Negative Atmospheric Pressure Chemical Ionization of Chlorinated Hydrocarbons Studied by Ion Mobility Spectrometry (IMS) and IMS-MS Techniques.

Negative polarity atmospheric pressure chemical ionization of selected chlorinated hydrocarbons (tetrachloromethane CCl 4 and hexachloroethane C 2 Cl 6 , dichloromethane CH 2 Cl 2 , trichloromethane CHCl 3 , 1,1,1,2-tetrachloroethane 1,1,1,2-C 2 H 2 Cl 4 , 1,1,2,2-tetrachloroethane 1,1,2,2,-C 2 H 2 Cl 4 1,1,2-trichloroethane 1,1,2-C 2 H 3 Cl 3 , and 1,1,2-trichloroethane 1,1,2-C 2 HCl 3 ) was studied using ion mobility spectrometry (IMS) and IMS combined with time-of-flight mass spectrometer (IMS-TOF MS) techniques, in the dry air and at two different drift gas temperatures (323 and 373 K).
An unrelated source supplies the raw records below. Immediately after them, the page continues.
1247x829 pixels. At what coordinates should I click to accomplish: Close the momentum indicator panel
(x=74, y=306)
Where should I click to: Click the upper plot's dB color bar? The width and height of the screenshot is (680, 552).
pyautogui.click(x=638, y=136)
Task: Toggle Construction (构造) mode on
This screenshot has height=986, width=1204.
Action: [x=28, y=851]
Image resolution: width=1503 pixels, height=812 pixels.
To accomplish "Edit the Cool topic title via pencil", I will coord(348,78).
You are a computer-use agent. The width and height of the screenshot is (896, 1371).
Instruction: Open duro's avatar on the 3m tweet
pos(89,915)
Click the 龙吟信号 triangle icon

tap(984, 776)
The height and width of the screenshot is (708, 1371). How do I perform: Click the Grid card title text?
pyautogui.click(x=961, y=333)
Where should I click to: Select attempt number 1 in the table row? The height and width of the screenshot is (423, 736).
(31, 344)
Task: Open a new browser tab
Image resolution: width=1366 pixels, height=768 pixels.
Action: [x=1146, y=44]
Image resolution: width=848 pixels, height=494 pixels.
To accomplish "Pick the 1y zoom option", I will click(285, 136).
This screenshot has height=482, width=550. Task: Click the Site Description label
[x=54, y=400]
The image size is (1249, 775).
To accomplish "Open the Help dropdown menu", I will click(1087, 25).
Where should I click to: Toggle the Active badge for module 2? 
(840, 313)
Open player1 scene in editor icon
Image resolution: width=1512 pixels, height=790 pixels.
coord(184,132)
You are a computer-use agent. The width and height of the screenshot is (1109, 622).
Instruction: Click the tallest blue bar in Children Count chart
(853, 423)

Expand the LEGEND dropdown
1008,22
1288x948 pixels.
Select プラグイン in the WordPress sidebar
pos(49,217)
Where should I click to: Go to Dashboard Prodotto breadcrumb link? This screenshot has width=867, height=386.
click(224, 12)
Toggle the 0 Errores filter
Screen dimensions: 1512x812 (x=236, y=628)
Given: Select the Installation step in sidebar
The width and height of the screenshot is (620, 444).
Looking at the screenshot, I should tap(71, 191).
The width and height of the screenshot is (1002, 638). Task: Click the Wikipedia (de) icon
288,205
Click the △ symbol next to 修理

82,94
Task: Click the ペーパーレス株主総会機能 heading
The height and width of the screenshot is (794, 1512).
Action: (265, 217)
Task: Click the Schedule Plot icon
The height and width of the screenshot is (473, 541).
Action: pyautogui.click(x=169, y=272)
The ionization was performed using the O 2 - CO 2 (H 2 O) 0,1 reactant ions (RIs), and the dominant ionization reaction was the dissociative electron transfer. The ionization resulted in the appearance of Cl - ions for all substances and [O 2 H..Cl] - ions, which were absent in the case of perchlorinated substances. The quantum-chemical calculations at the density functional theory level of theory using the ωB97X-D/aug-cc-pVTZ method were performed to calculate the thermochemical data (heats of formations, electron affinities, reaction enthalpies) for RIs, neutral substances, neutral fragments, and the anionic fragments. The calculations supported the experimental observations regarding the endothermicity of the Cl - channel for all substances and the exothermicity of the [O 2 H..Cl] - channel for the tetrachloro- and trichloroethanes.